• [Your objective]:
Every line of the material that mentions the word "computer" should be copied out.

• [Source information]:
______

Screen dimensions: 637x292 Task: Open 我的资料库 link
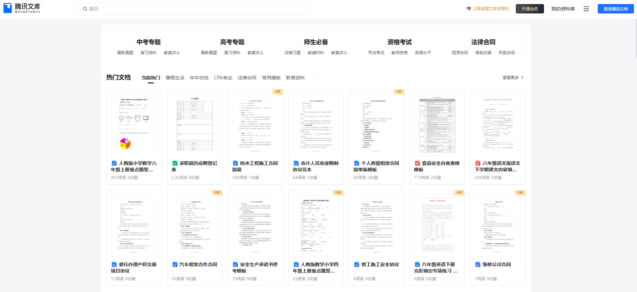coord(563,9)
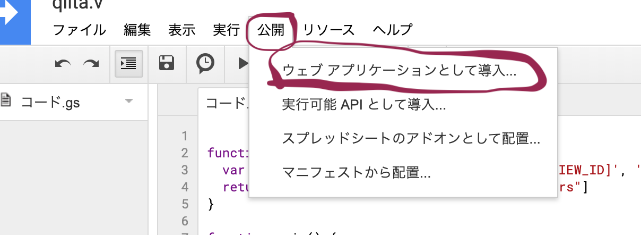Select 実行可能 API として導入

click(x=364, y=105)
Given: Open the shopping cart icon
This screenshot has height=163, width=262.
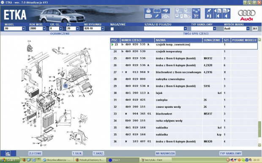Looking at the screenshot, I should coord(196,16).
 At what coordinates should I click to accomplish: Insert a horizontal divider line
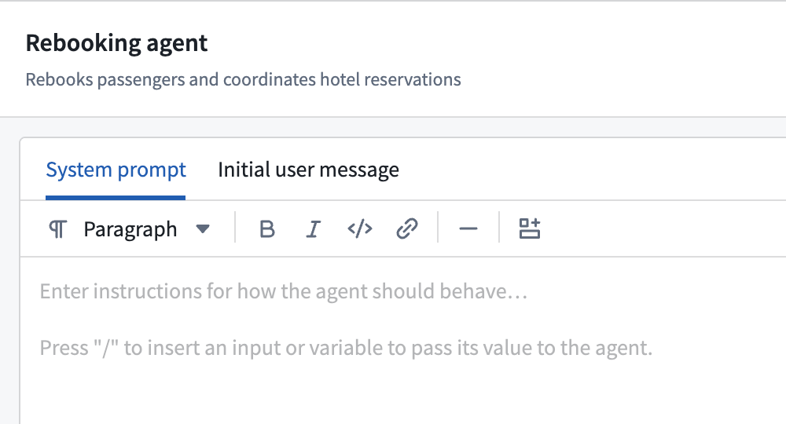coord(468,229)
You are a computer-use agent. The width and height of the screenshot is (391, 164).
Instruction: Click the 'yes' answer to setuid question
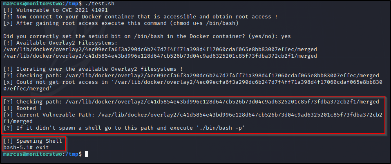[x=286, y=36]
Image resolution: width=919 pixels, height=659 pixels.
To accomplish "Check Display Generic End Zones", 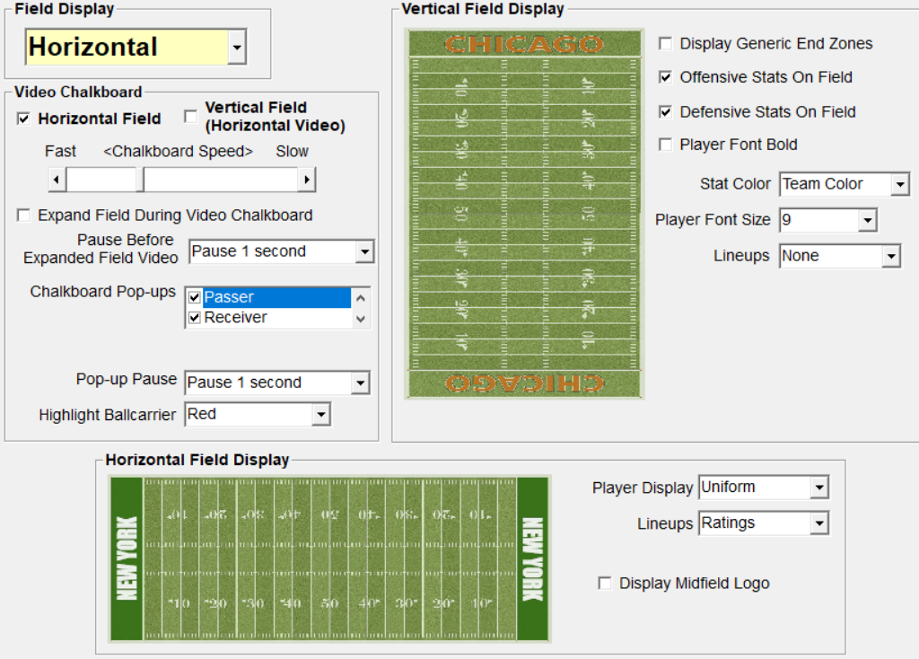I will point(666,43).
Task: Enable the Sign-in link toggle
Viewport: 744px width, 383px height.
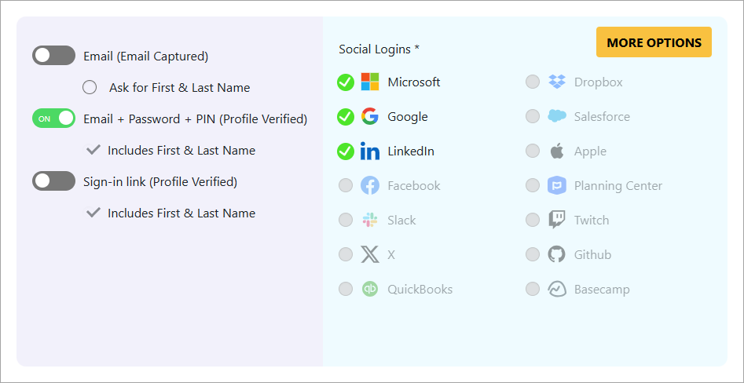Action: [x=53, y=181]
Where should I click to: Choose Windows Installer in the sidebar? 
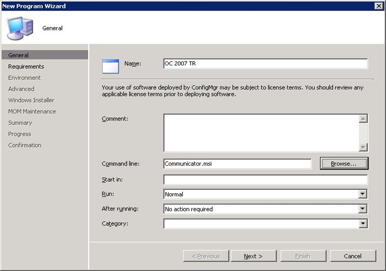(x=31, y=100)
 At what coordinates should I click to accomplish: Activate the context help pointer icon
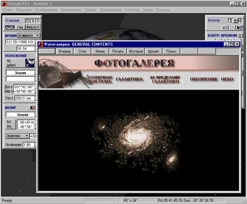click(x=240, y=28)
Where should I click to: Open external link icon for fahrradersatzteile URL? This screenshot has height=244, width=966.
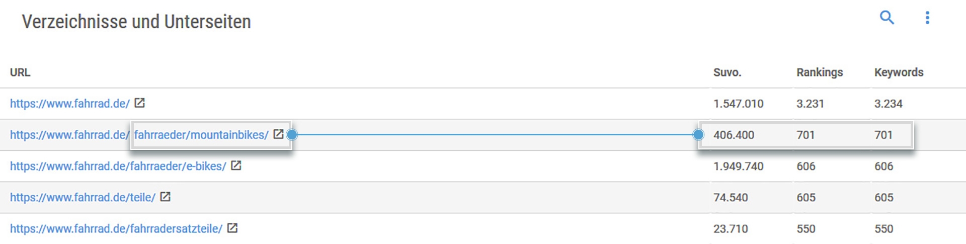[232, 228]
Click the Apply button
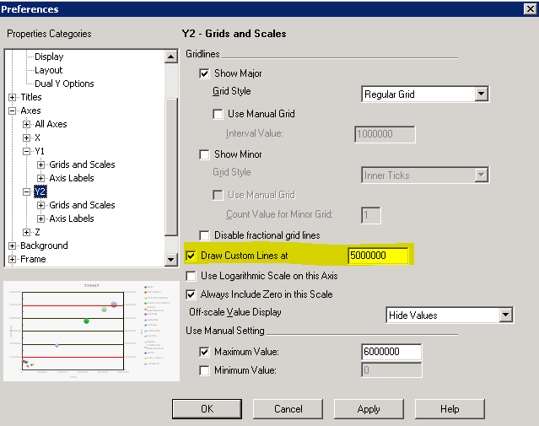 click(x=369, y=409)
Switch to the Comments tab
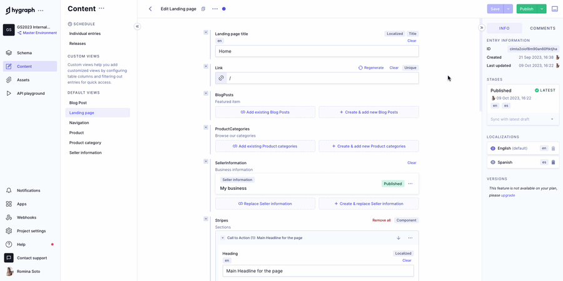The image size is (563, 281). (542, 28)
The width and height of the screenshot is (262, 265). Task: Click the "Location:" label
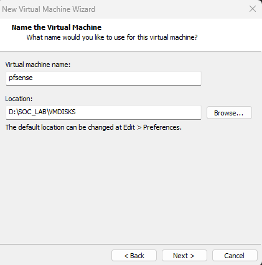click(19, 99)
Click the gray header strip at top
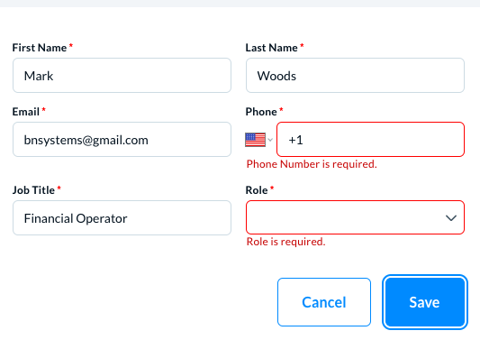 [x=240, y=4]
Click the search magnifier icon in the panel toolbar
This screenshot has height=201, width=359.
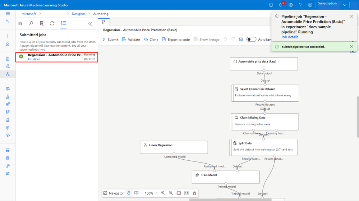pyautogui.click(x=31, y=23)
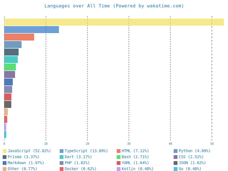This screenshot has height=171, width=228.
Task: Click the Go legend color square
Action: (x=176, y=169)
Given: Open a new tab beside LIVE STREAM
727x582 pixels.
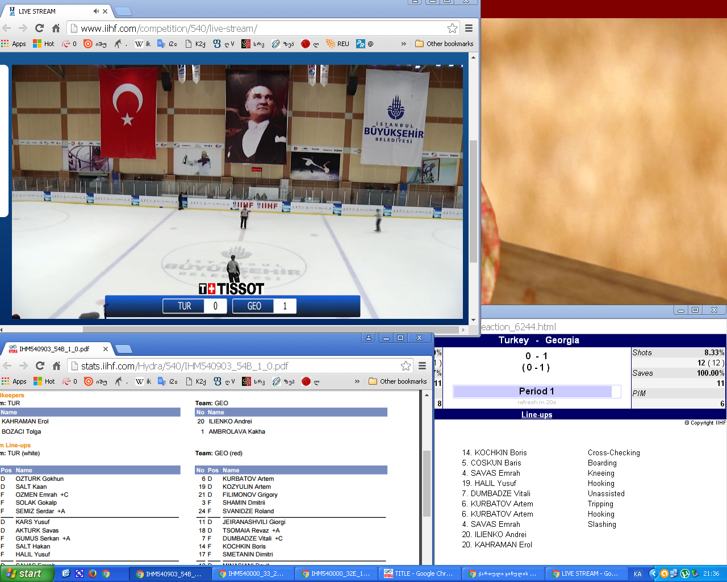Looking at the screenshot, I should point(123,12).
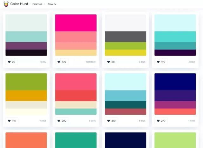The image size is (203, 148).
Task: Select the olive green swatch in 116-like palette
Action: click(x=26, y=82)
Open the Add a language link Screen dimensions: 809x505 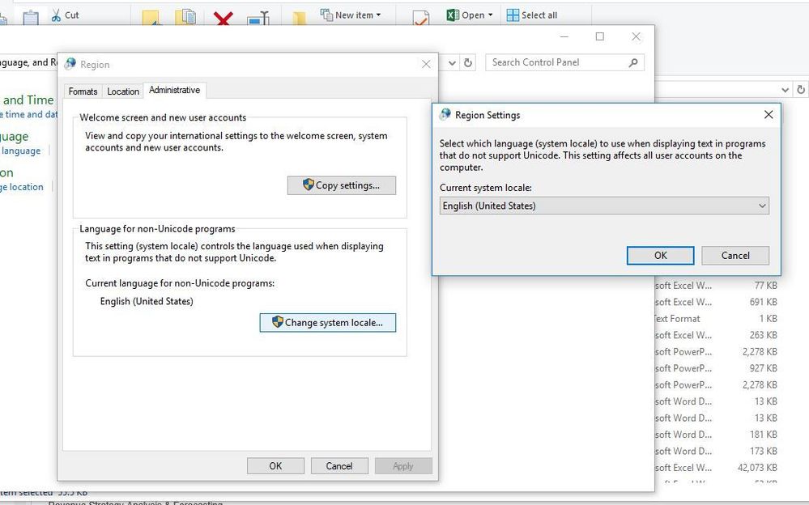tap(20, 150)
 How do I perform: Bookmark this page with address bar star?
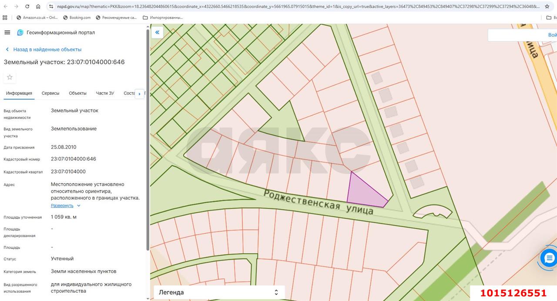pyautogui.click(x=547, y=7)
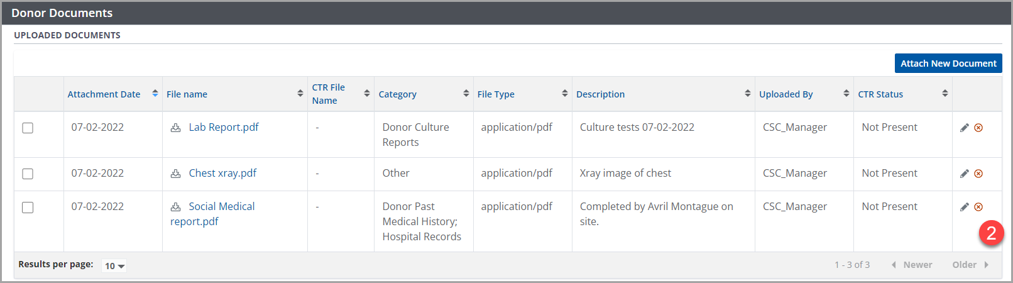This screenshot has width=1013, height=283.
Task: Delete the Social Medical report.pdf entry
Action: (978, 207)
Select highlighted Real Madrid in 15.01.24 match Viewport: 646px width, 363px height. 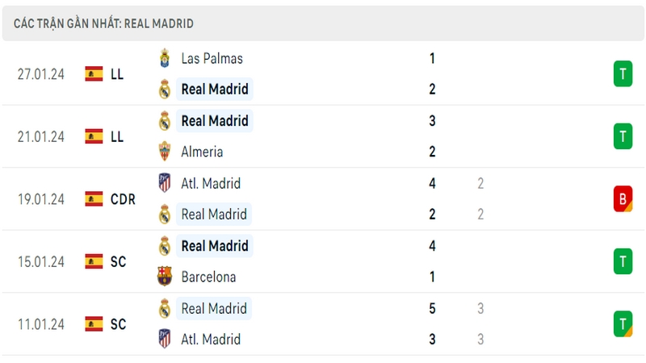(215, 246)
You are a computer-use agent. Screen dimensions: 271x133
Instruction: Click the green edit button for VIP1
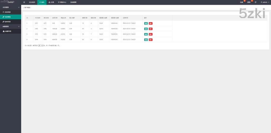click(x=146, y=23)
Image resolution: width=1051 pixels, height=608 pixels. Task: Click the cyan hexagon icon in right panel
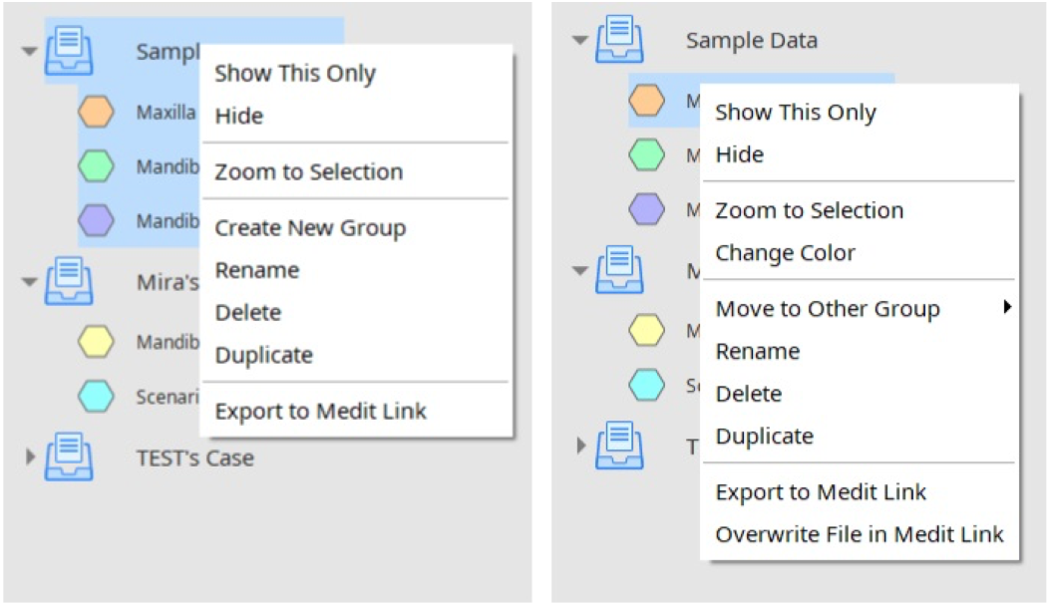647,385
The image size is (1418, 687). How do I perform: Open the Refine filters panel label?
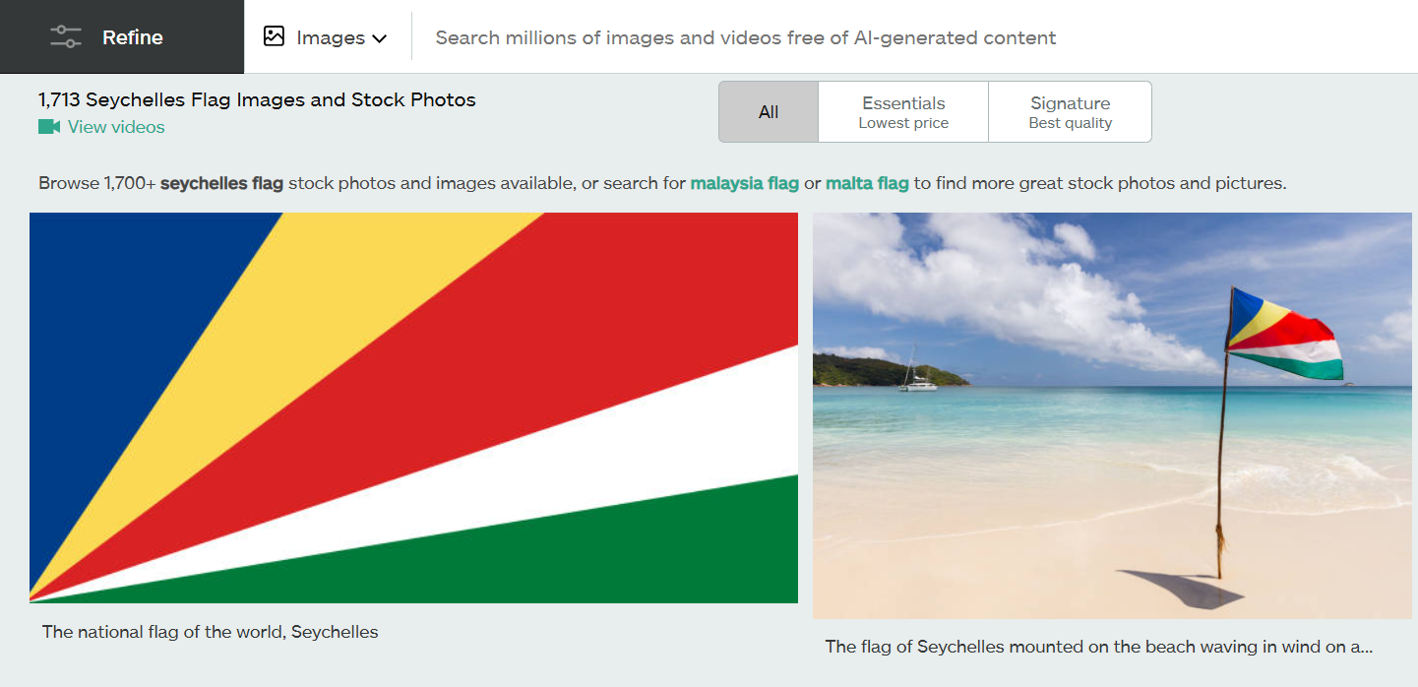(x=133, y=37)
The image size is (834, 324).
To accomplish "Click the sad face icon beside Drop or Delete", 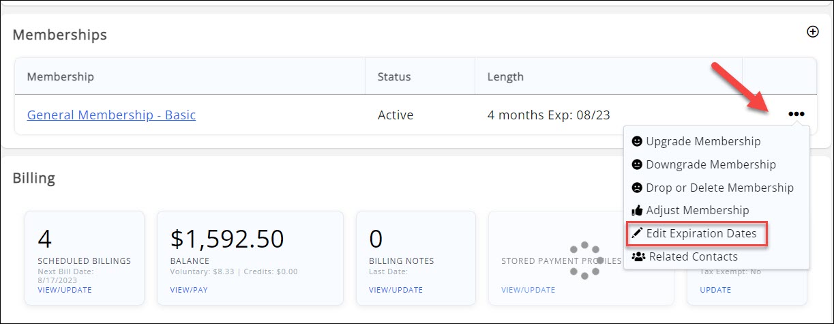I will click(x=637, y=188).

______

• [Answer to this exercise]:
You are a computer-use agent. The width and height of the screenshot is (391, 164).
You are a computer-use agent. Screen dimensions: 271x133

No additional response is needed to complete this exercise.